▶ **PASSAGE**:
__________________________________________________
Load Model and Data¶

In this example, we download a large set of questions from Quora and then find similar questions in this set.

Press the Run button below.

In [ ]:
# Load the model for computing sentence embeddings. We use one trained for similar questions detection
model = SentenceTransformer('all-MiniLM-L6-v2')
#model = SentenceTransformer('all-mpnet-base-v2')
In [ ]:
# We download the Quora Duplicate Questions Dataset (https://www.quora.com/q/quoradata/First-Quora-Dataset-Release-Question-Pairs)
# and find similar questions in it
url = "http://qim.fs.quoracdn.net/quora_duplicate_questions.tsv"
dataset_path = "quora_duplicate_questions.tsv"
max_corpus_size = 5000 # We limit our corpus to only the first 5k questions


# Check if the dataset exists. If not, download and extract
# Download dataset if needed
if not os.path.exists(dataset_path):
    print("Download dataset")
    util.http_get(url, dataset_path)

# Get all unique sentences from the file
corpus_sentences = set()
__________________________________________________
▶ **MATERIAL PROVIDED**:
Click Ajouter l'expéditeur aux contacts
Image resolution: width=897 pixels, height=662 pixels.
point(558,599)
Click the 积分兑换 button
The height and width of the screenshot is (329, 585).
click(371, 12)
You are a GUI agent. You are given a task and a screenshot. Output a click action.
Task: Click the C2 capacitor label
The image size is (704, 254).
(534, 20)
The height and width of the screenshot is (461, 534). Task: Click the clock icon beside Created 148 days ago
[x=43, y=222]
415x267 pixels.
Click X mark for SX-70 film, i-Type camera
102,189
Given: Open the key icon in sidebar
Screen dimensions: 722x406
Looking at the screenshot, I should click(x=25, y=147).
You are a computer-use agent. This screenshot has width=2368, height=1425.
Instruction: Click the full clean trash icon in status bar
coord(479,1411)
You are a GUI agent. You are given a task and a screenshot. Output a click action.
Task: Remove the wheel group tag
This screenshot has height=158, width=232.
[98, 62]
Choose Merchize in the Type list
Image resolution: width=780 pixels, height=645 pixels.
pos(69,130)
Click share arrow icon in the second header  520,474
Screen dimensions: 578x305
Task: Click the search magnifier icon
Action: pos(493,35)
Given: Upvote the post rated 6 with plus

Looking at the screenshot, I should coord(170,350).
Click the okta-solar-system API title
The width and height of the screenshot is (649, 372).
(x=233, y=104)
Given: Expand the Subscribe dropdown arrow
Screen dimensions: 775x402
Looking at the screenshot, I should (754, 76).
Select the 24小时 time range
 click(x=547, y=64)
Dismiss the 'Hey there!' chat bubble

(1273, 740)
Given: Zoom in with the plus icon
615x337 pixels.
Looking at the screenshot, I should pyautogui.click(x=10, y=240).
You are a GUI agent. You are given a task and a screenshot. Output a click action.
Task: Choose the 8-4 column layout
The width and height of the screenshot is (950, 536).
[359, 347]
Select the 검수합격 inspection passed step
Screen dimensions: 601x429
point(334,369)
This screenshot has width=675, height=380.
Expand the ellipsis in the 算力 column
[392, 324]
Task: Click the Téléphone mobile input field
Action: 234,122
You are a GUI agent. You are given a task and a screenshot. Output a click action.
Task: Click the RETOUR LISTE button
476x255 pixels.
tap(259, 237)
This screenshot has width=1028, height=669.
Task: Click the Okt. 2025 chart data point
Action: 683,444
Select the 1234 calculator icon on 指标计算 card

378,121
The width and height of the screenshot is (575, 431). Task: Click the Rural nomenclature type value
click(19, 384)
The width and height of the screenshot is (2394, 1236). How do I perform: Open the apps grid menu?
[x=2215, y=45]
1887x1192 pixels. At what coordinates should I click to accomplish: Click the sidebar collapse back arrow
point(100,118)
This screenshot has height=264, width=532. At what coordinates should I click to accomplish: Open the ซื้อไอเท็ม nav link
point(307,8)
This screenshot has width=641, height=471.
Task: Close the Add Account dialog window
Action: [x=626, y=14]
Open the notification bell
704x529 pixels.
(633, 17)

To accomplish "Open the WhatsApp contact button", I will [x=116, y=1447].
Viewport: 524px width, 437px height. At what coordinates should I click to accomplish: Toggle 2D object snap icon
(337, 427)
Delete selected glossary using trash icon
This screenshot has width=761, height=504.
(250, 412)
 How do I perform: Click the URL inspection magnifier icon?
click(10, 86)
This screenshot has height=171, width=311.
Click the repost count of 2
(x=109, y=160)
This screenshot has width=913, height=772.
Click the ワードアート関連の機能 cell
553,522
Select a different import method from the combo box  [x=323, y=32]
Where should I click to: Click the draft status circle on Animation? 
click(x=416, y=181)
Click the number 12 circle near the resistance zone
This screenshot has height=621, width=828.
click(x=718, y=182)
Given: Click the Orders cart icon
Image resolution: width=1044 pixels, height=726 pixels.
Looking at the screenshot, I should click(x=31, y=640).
__________________________________________________
▶ **PROBLEM A**:
Answer these from the notebook excerpt:
(i) Which model name is passed to SentenceTransformer on the line that is not commented out?
(ii) To how many questions is the corpus limited?
(iii) What file name is given as the dataset path?
▶ **PROBLEM B**: Output, without any change, the part of the notebook excerpt that opens with the words containing "#model = SentenceTransformer('all-mpnet-base-v2')" and closes with "util.http_get(url, dataset_path)".
▶ **PROBLEM C**: List every variable name that the notebook excerpt assigns a value to in code that is not commented out.
The items above are separate material and unrelated to the notebook excerpt.

▶ **RIGHT ANSWER A**:
(i) all-MiniLM-L6-v2
(ii) The first 5,000 (5k) questions
(iii) quora_duplicate_questions.tsv

▶ **RIGHT ANSWER B**:
#model = SentenceTransformer('all-mpnet-base-v2')
In [ ]:
# We download the Quora Duplicate Questions Dataset (https://www.quora.com/q/quoradata/First-Quora-Dataset-Release-Question-Pairs)
# and find similar questions in it
url = "http://qim.fs.quoracdn.net/quora_duplicate_questions.tsv"
dataset_path = "quora_duplicate_questions.tsv"
max_corpus_size = 5000 # We limit our corpus to only the first 5k questions


# Check if the dataset exists. If not, download and extract
# Download dataset if needed
if not os.path.exists(dataset_path):
    print("Download dataset")
    util.http_get(url, dataset_path)

▶ **RIGHT ANSWER C**: model, url, dataset_path, max_corpus_size, corpus_sentences